Jacques Dermagne - Je présidais le commerce de la décoration ; à ce titre, j’ai été élu en 1980 à la présidence du Conseil national du commerce. Et les présidents des grandes branches de l’économie française sont automatiquement vice-présidents du Cnpf. Au départ de François Ceyrac – un homme de recherche et de haute qualité pour lequel j’ai une profonde admiration –, Yvon Gattaz m’a demandé d’être son Vice-Président-administrateur, ce que j’ai fait jusqu’en 1986. Après l’épisode de la lutte fratricide entre Yvon Gattaz et Yvon Chotard (dont je me considère un peu comme le fils spirituel), François Périgot a été élu à la tête du Cnpf. J’ai conservé ma fonction de vice-Président, mais sans rôle opérationnel.
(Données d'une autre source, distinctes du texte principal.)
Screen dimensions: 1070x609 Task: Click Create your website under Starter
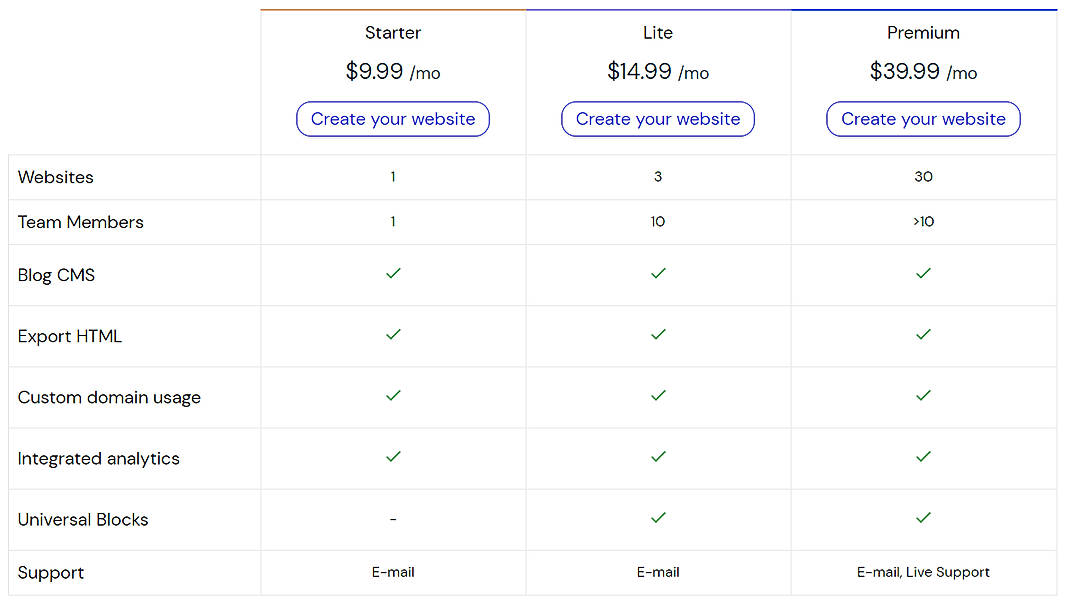click(x=393, y=118)
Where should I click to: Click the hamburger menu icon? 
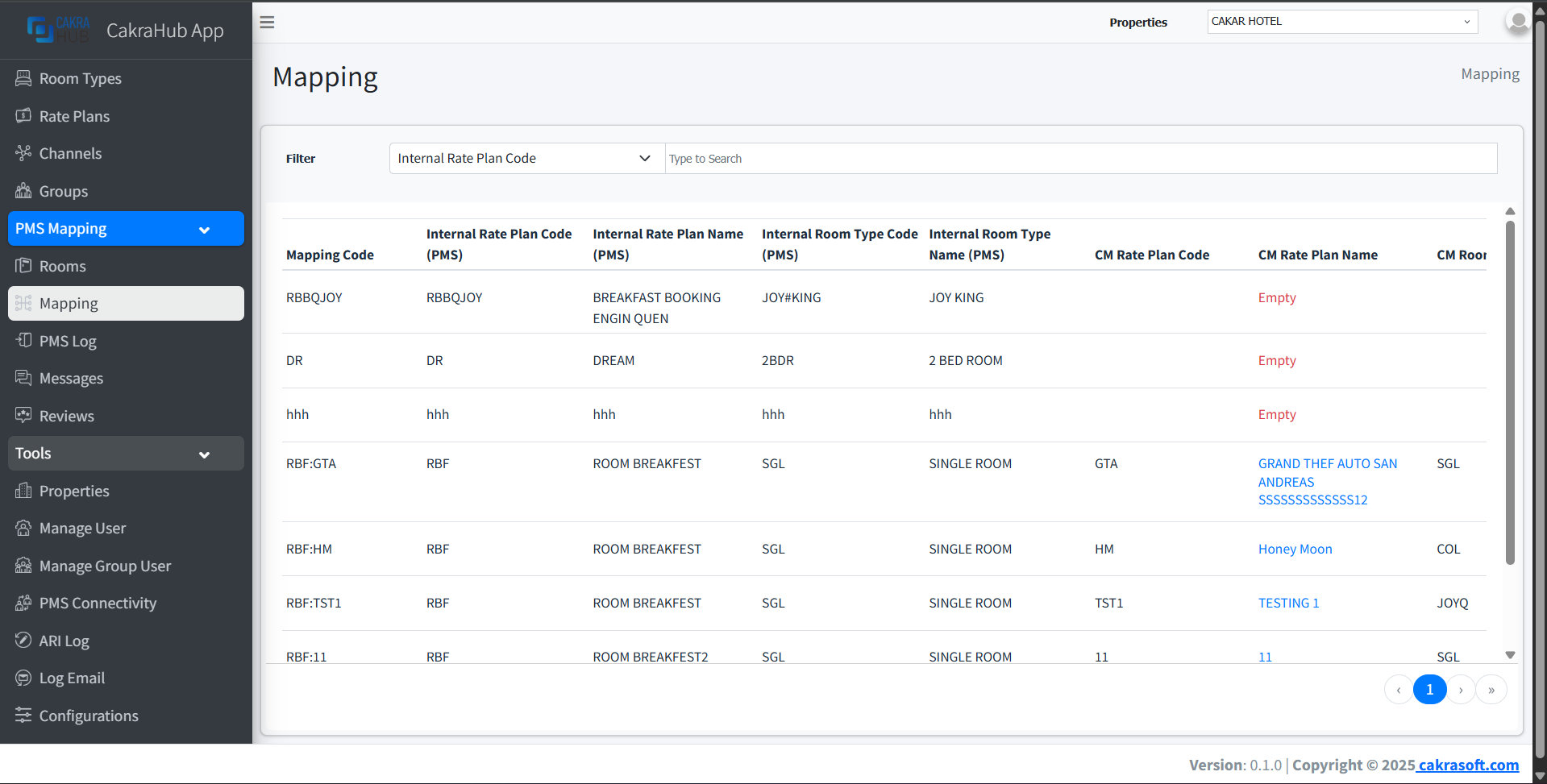point(267,23)
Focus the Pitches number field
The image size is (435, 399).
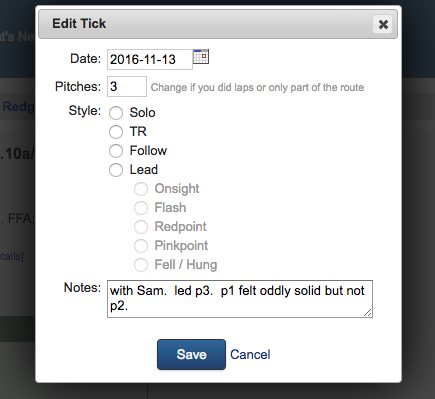[x=127, y=86]
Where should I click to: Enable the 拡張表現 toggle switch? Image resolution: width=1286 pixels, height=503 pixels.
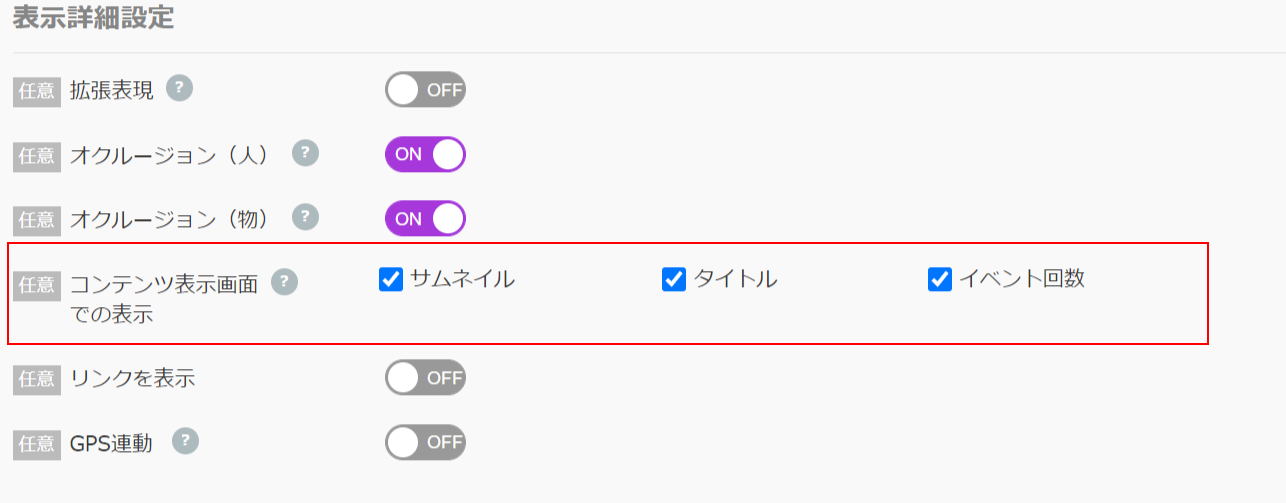pos(425,90)
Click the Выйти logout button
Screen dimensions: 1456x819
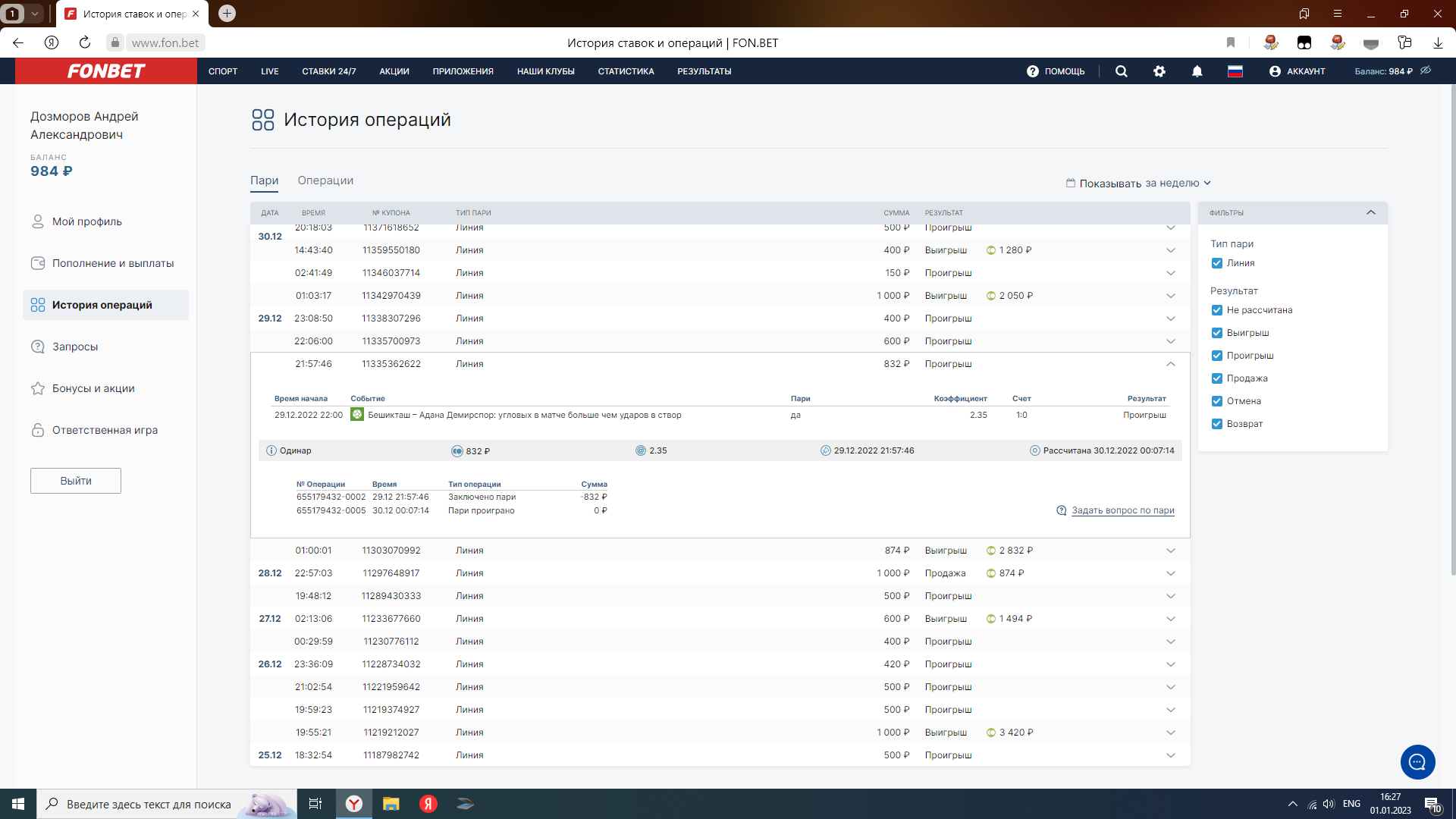(76, 481)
Enfin, quand Jean Gandois est arrivé à la tête de l’organisation patronale, il m’a proposé de prendre la responsabilité de la commission sociale. Si j’ai refusé, c’est d’abord parce que je m’inquiétais d’un glissement préoccupant dans le monde patronal, une sorte de grand écart entre l’hyper-libéralisme d’un côté et un certain poujadisme de l’autre, et je doutais des possibilités de mettre en œuvre une vraie politique sociale. La deuxième raison était que Jean Gandois avait repris au Cjd la notion « d’entreprise citoyenne » et je préférais m’investir sur ce thème. Il était d’ailleurs extraordinaire que Jean Gandois ait été élu sur ce slogan.

J’ai modifié la formule en « citoyenneté de l’entreprise », ce concept me paraissant plus concret et plus dynamique qu’un simple qualificatif.

Projet - Que mettez-vous derrière cette expression, qui reste très critiquée, pas seulement par les patrons?

Jacques Dermagne - En effet, il n’était guère à la mode de revendiquer une telle formule, contestée aussi bien par des « réalistes » de droite que par les intellectuels de gauche... Elle était perçue comme une utopie, au moment même où l’âpreté de l’environnement économique pouvait nous interdire de nous y référer. L’enjeu pourtant, pour celui qui veut vraiment défendre l’économie marchande, est de réveiller les hommes et de devenir militant de la création d’activité. Il ne sert à rien de ne surveiller que la dernière ligne de son compte d’exploitation si l’on ignore les difficultés des autres qui sont autour. Il faut apporter à la cité ce qu’on peut quand la réussite est là. « Si vous vous mobilisez pour la cité, en développant l’activité, vous équilibrerez le droit que vous vous reconnaissez de mettre les effectifs en harmonie avec la production. Si l’on veut pérenniser l’existence d’une économie de liberté, vous ne pouvez plus négliger cet aspect de votre activité, sauf à condamner vous-mêmes l’économie marchande ! » Dans les nombreuses réunions que j’ai tenues, j’ai rencontré un réel écho. Même aujourd’hui, où ce raisonnement n’est plus à la mode, la dimension citoyenne demeure présente, même dans les discours du Président du Medef... Le sillon de la citoyenneté de l’entreprise est creusé profondément depuis la « nouvelle société » de Jacques Chaban-Delmas.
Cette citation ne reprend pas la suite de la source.